Corroborating previous results (12), also in our study, the phenotype of CRSwNP correlated positively with the IL-5 concentrations, increasing from 11% in cluster-1 to 100% in cluster-7. This observation confirms recent data about CRSwNP subjects with a negative IL-5 profile, which is of importance to consider before making the therapeutic decision regarding use of type 2-related biologicals. Additionally, also non-type-2 asthma exists in CRSwNP subjects (9% in cluster-2), in contrast to the type-2-biased inflammatory patterns with an asthma prevalence of 50% in cluster-7. We diagnosed N-ERD only in type-2 endotypes, consistent with the results of Tomassen et al.

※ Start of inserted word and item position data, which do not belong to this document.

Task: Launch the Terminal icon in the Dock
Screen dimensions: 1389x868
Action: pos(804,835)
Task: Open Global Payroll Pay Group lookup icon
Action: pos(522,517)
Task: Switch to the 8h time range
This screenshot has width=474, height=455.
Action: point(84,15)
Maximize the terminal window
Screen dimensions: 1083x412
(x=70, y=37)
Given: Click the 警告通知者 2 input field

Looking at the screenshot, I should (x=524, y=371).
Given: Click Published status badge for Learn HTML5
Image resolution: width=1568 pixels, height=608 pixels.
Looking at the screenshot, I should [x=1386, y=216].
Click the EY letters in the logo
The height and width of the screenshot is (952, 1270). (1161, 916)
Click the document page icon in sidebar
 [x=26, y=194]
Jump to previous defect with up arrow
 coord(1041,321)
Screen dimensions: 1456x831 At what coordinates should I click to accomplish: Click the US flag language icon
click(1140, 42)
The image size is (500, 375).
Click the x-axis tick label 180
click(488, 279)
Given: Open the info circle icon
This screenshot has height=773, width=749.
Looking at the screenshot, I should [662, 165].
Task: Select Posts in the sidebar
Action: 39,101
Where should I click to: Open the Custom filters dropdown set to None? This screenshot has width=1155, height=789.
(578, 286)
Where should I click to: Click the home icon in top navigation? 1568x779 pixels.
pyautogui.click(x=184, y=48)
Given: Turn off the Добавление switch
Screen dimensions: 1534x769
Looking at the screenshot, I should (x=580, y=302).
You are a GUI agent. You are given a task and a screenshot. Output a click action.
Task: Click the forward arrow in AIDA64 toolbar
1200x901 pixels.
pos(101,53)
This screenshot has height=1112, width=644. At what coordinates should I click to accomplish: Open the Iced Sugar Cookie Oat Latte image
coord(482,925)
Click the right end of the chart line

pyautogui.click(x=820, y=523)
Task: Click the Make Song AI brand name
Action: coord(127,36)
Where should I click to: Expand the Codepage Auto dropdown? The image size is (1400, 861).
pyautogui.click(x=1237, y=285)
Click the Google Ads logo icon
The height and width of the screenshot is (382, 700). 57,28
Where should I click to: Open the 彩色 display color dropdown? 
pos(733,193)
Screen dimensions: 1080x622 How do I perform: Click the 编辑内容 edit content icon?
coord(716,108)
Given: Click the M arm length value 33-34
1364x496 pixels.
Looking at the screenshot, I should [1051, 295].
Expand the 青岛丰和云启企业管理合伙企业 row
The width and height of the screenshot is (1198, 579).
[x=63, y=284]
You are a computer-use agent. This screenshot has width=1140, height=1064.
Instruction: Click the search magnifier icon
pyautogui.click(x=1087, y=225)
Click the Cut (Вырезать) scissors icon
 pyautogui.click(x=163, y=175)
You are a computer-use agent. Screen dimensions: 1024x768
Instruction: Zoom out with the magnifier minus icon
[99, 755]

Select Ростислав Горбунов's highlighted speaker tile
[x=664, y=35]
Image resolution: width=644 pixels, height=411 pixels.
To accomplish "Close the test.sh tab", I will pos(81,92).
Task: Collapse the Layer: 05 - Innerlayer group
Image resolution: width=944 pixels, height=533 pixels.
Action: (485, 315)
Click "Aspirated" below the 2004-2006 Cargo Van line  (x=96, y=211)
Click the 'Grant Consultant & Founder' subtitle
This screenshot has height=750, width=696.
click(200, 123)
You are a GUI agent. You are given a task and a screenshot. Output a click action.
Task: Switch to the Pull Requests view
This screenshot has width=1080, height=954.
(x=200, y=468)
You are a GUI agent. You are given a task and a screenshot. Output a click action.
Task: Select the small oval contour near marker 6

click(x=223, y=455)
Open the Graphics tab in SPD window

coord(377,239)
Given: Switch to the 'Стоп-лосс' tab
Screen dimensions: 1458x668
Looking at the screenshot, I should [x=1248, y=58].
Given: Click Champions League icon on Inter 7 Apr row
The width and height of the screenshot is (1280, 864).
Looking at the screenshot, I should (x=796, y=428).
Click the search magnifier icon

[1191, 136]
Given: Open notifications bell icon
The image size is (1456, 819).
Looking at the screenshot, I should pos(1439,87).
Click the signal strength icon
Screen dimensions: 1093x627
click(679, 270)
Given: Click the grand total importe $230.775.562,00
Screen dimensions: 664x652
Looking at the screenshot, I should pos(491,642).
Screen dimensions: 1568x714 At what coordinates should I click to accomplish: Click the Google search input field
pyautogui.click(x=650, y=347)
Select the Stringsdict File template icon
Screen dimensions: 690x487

The relevance of IFN-γ being present in N-ERD-patients was described before (37).
In conclusion, the endotype clustering of chronic rhinosinusitis based on chemokine expression pattern has confirmed and extended previous findings of CRS being a heterogeneous inflammatory disease (12). We identified detailed CRS endotypes characterized by a wide diversity of inflammatory markers. Increased levels of TARC/ CCL17, eotaxin/ CCL11, and PARC/ CCL18 associated with type-2 biomarkers in CRSwNP, and TARC and eotaxin may serve as early markers in patients without upregulation of IL-5 and IgE. Additional neutrophilic biomarkers contribute to endotype characterization in CRSsNP and CRSwNP. Our observations should be further expanded to increase the general knowledge about CRS, to augment the diagnostic and monitoring possibilities, and tune-up the therapeutic approach. The recent expansion of biologics drugs used to treat upper respiratory tract conditions fully justifies the individual, patient-directed diagnostic approach to warrant a successful treatment and monitoring of CRS.